[[ Material to process, beginning ]]
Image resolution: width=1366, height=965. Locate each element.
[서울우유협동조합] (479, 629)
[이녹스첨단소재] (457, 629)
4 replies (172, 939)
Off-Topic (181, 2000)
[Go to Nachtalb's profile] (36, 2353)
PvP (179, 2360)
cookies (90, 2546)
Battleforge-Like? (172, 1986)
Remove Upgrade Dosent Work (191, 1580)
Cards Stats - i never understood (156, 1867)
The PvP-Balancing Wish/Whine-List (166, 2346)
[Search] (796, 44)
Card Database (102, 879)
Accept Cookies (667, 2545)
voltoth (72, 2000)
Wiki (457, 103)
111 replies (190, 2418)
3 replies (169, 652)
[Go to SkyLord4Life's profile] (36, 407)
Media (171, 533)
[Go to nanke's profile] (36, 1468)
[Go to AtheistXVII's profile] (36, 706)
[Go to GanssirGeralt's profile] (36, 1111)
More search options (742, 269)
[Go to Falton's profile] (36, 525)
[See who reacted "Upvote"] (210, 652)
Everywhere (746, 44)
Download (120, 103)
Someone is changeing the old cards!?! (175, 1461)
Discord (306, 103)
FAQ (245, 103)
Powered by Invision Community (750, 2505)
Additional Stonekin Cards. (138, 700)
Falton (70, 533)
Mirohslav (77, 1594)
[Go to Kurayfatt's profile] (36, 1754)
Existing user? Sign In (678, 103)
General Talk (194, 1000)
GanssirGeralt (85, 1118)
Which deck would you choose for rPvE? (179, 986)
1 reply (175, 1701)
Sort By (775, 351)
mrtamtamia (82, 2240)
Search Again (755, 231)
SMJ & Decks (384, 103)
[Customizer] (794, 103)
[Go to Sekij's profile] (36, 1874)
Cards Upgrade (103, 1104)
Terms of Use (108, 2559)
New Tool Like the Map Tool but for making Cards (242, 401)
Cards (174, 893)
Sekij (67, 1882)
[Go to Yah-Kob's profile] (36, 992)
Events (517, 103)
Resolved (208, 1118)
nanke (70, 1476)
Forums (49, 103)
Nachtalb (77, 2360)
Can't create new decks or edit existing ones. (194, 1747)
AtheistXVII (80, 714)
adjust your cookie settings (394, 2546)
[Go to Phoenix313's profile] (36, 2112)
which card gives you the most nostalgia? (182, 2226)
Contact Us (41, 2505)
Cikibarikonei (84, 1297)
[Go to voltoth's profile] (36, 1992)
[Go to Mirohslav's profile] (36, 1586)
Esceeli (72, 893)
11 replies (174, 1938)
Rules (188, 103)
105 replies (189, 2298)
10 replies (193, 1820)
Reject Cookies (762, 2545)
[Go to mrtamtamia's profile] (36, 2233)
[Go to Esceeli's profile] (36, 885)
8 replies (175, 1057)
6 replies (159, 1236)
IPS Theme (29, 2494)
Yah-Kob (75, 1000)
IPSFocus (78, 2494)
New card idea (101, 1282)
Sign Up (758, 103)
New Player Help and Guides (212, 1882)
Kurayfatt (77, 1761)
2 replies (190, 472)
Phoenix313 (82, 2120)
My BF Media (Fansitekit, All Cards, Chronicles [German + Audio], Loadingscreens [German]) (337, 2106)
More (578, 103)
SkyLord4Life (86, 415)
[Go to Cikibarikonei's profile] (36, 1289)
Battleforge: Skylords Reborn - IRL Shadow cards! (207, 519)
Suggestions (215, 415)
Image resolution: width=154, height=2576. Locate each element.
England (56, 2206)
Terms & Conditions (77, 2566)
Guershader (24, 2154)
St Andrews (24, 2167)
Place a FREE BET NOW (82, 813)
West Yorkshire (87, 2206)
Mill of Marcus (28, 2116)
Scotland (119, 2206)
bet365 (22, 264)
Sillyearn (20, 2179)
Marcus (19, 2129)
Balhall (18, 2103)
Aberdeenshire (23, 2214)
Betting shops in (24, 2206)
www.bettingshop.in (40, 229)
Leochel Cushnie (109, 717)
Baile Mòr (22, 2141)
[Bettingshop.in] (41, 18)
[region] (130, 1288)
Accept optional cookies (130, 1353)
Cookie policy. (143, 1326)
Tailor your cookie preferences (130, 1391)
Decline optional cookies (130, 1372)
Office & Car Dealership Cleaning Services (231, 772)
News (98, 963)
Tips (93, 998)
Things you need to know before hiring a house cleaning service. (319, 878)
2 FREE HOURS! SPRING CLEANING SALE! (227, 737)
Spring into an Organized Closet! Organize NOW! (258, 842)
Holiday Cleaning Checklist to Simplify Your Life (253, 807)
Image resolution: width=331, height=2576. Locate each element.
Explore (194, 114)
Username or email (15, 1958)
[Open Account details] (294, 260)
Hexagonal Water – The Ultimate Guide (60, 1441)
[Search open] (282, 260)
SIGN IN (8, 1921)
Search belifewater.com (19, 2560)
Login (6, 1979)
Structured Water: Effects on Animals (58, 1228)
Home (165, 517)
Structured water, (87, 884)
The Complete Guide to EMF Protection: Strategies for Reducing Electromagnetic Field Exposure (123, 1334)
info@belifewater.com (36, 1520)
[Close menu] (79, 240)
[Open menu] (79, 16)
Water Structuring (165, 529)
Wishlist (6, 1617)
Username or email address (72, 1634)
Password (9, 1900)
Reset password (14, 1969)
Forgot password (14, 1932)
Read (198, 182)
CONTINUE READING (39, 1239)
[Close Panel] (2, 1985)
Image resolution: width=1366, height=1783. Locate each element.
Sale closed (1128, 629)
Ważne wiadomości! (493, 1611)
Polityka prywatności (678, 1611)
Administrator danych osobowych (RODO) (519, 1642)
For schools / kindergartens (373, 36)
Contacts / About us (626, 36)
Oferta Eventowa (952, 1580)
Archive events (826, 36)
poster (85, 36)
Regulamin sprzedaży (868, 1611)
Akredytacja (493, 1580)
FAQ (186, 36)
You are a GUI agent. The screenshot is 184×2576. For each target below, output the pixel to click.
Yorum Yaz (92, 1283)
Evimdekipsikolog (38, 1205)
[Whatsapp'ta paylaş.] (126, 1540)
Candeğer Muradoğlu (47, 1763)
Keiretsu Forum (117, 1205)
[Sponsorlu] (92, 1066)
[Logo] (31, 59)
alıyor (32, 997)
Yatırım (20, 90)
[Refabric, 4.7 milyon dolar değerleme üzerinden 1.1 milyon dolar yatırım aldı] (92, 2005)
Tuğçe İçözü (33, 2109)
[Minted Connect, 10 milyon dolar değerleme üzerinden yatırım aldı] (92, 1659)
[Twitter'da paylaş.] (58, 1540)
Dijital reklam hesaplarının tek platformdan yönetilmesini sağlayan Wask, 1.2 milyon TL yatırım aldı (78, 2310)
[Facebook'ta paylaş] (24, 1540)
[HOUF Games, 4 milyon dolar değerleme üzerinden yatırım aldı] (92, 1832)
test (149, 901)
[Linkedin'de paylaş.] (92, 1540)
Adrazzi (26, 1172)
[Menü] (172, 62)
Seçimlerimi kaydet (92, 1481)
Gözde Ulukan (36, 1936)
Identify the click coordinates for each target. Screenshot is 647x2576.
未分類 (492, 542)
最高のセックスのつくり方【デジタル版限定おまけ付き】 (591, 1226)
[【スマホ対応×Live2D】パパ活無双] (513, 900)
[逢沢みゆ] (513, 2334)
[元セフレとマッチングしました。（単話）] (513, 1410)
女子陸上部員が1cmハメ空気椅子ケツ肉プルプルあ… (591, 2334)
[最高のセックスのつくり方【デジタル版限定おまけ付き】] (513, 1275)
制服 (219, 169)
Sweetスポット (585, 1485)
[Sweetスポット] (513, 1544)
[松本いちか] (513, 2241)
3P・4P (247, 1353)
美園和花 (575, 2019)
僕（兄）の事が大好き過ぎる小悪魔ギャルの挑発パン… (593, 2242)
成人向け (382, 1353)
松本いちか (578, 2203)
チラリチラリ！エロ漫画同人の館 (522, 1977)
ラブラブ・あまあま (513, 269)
[[ Material to process, end ]]
> Task prompt:
Look back at the entries above. Retype the line with "Media (171, 533)", the line with "[Customizer] (794, 103)", and all lines in between.

> Expected answer:
Media (171, 533)
[Go to nanke's profile] (36, 1468)
[Go to AtheistXVII's profile] (36, 706)
[Go to GanssirGeralt's profile] (36, 1111)
More search options (742, 269)
[Go to Falton's profile] (36, 525)
[See who reacted "Upvote"] (210, 652)
Everywhere (746, 44)
Download (120, 103)
Someone is changeing the old cards!?! (175, 1461)
Discord (306, 103)
FAQ (245, 103)
Powered by Invision Community (750, 2505)
Additional Stonekin Cards. (138, 700)
Falton (70, 533)
Mirohslav (77, 1594)
[Go to Kurayfatt's profile] (36, 1754)
Existing user? Sign In (678, 103)
General Talk (194, 1000)
GanssirGeralt (85, 1118)
Which deck would you choose for rPvE? (179, 986)
1 reply (175, 1701)
Sort By (775, 351)
mrtamtamia (82, 2240)
Search Again (755, 231)
SMJ & Decks (384, 103)
[Customizer] (794, 103)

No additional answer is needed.